Nah, proses berpikir seperti ini disebut dengan FIRST PRINCIPLE.
Sejarah First Principle
First Principle pertama kali dicetuskan Mbah Aris, panggilan akrab Aristotefles. Aristoteles selalu nyari prinsip utama atau asal dari segala sesuatu. Seperti pada pembukaan buku Physics, dari Aristoteles:
“In every systematic inquiry (methodos) where there are first principles, or causes, or elements, knowledge and science result from acquiring knowledge of these; for we think we know something just in case we acquire knowledge of the primary causes, the primary first principles, all the way to the elements.” (Phys. 184a10–21)
Jadi, proses berpikir ‘First Principle’ ngajak elo buat ngulik suatu hal sampai ke pada dasar yang dasar banget yang nggak bisa lagi dipecahin. Tapi Aristoteles di sini masih “sekedar” mengajukan pola pikir yang bernama First Principle. Dia ga terlalu menjabarkan contoh penerapannya.
Setelah masa Aristoteles lewat, ‘First Principle’ lekat banget sama karya Euclid, yaitu ‘Euclid’s Elements’. Euclid lah yang pertama kali menunjukkan bagaimana First Principle diterapkan, khususnya dalam konteks Matematka. Euclid yang terkenal sebagai Bapak Geometri menjabarkan prinsip-prinsip dasar dari berbagai persamaan geometri. Gimana cara Euclid melakukannya? Euclid memulai semua penjabaran persamaan geometri menggunakan tiga alat yang mendasar banget: Definitions (horoi), Postulates (aitemata) dan Common Notions (koinai ennoiai). Kayaknya bakal kepanjangan kalo gue bahas di sini. Untungnya, Wisnu udah banyak cerita tentang Euclid dan karyanya di sini:
Euclid: Bapak Geometri yang Terlupakan
Apa sih Manfaat Berpikir dalam First Principle?
Oke, dari ilustrasi gue di awal, mungkin lo dapat sedikit gambaran gimana pola pikir First Principle bisa membantu kita menemukan akar suatu masalah dan melahirkan solusi yang membantu banyak orang. Ambis banget yak!
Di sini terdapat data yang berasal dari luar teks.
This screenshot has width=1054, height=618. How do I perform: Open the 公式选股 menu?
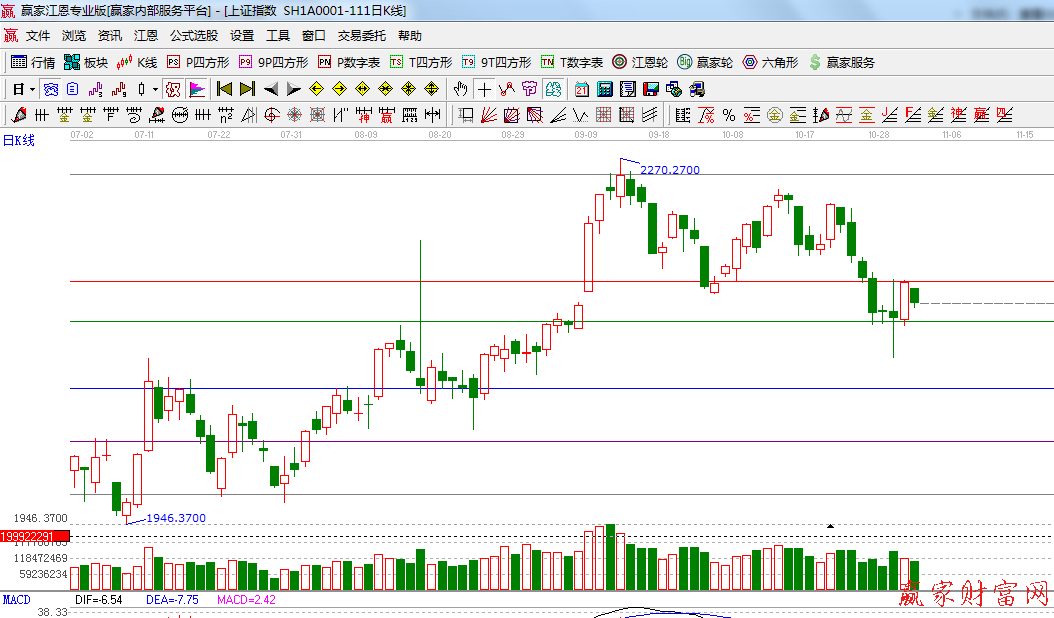pos(193,36)
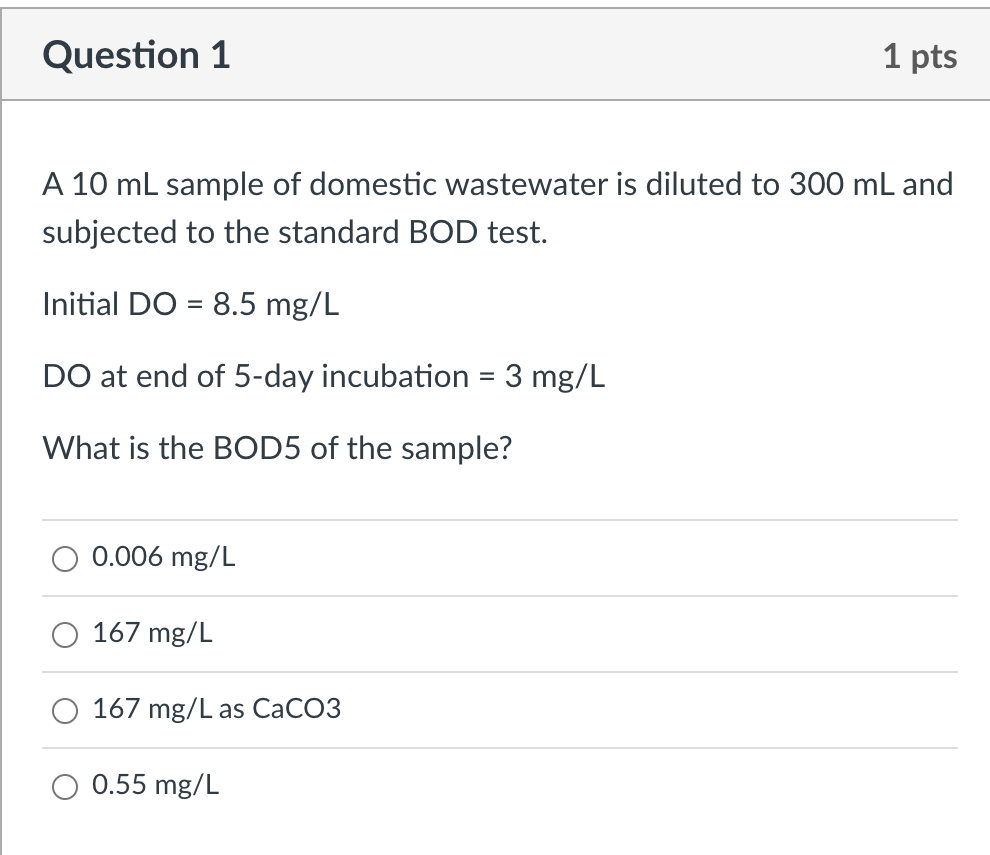The width and height of the screenshot is (990, 855).
Task: Click the '0.55 mg/L' answer label text
Action: 155,785
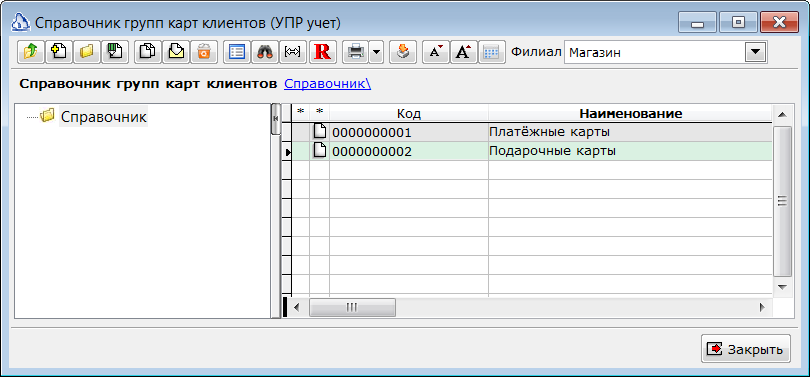The width and height of the screenshot is (810, 377).
Task: Increase font size with the large A icon
Action: tap(464, 52)
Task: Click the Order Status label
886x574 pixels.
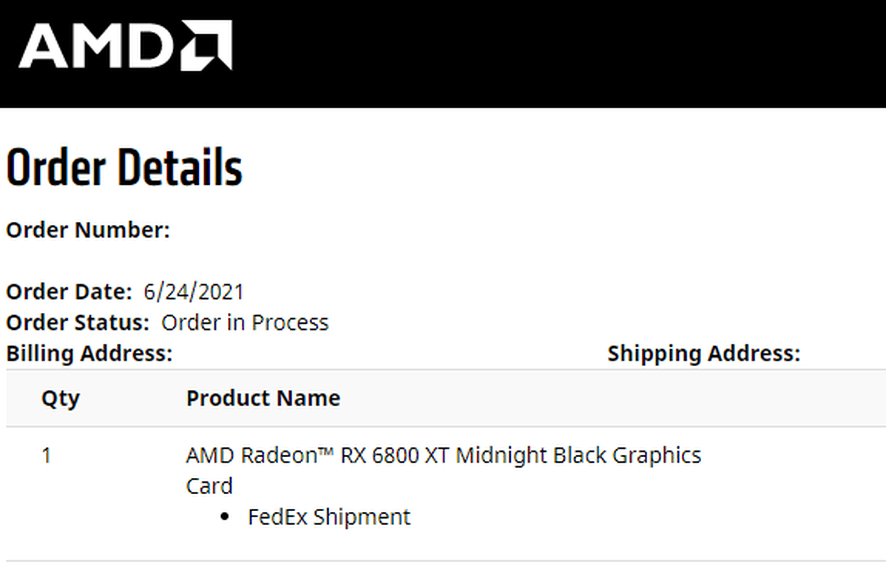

Tapi sebenernya ada manfaat lain kok dari penerapan pola pikir First Principle yang lebih praktis dan dekat dengan kehidupan kita sehari-hari.
1. Mengatasi Ketakutan yang Irasional atau Fobia
Contohnya elo waktu kecil biasanya takut sama apa yah? Hmm. Takut gelap, misalkan. Ga tau kenapa, pokoknya lo takut gelap aja tanpa alasan yang jelas. Tapi setelah elo menerapkan First Principle, elo sadar kalo yang namanya gelap itu yah karena nggak ada foton aja. Sehingga bisa disimpulkan bahwa takut akan gelap adalah ketakutan yang irasional dan nggak sepatutnya lo takut akan gelap.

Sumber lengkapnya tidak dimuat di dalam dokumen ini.